__Data__
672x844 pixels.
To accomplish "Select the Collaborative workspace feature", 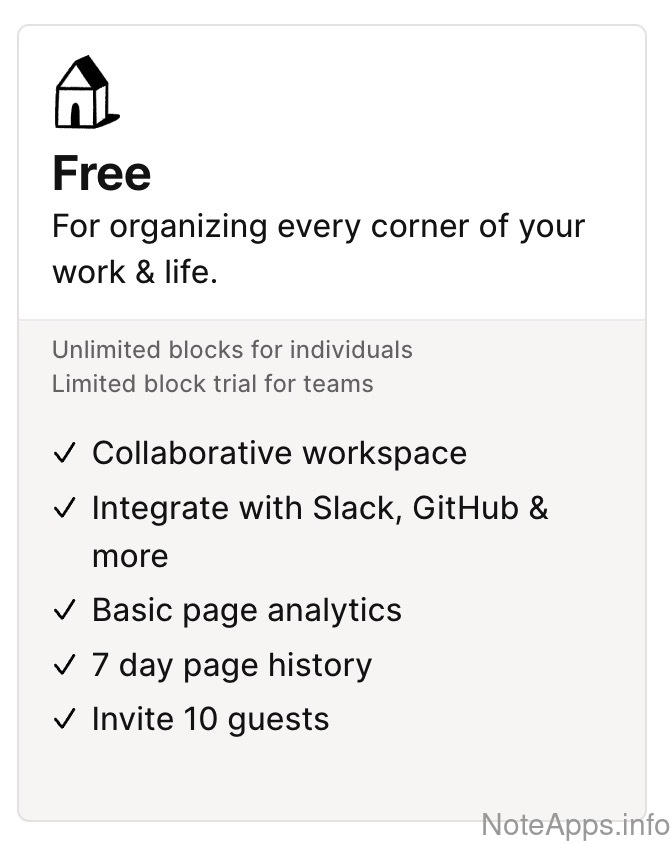I will tap(279, 453).
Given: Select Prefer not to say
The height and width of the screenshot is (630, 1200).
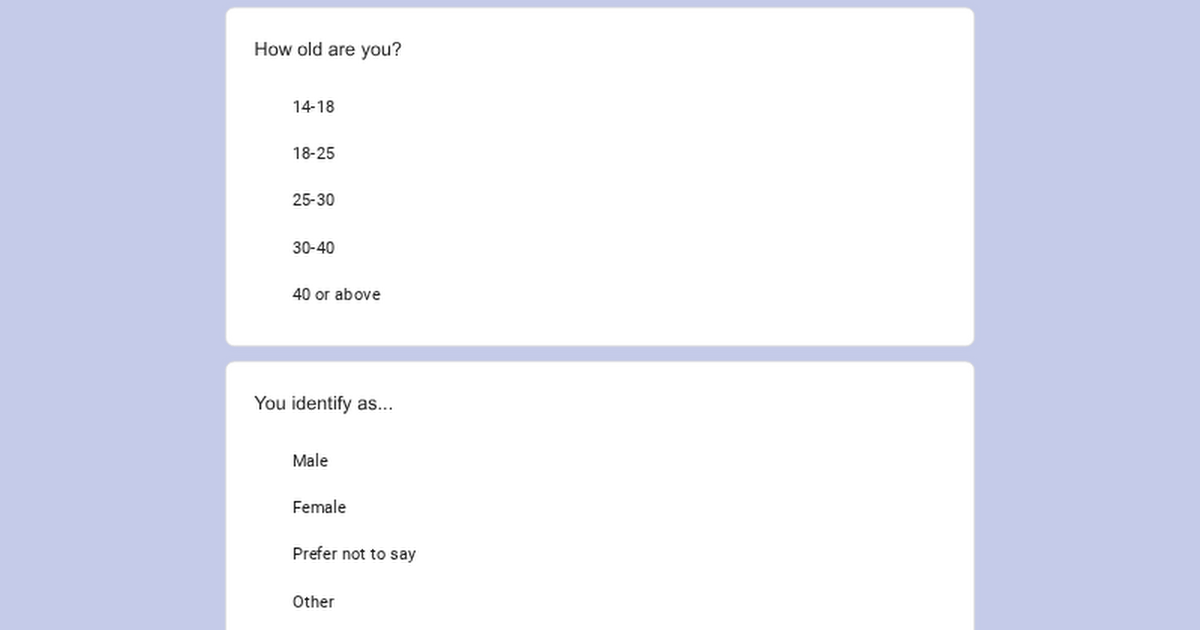Looking at the screenshot, I should point(354,554).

__To do__
Please copy exactly, and only, the lines from the one that contains "The height and" through the last line of the data above, omitting all pictures.

__Result for this exercise__
The height and width of the screenshot is (630, 1200).
Looking at the screenshot, I should point(354,554).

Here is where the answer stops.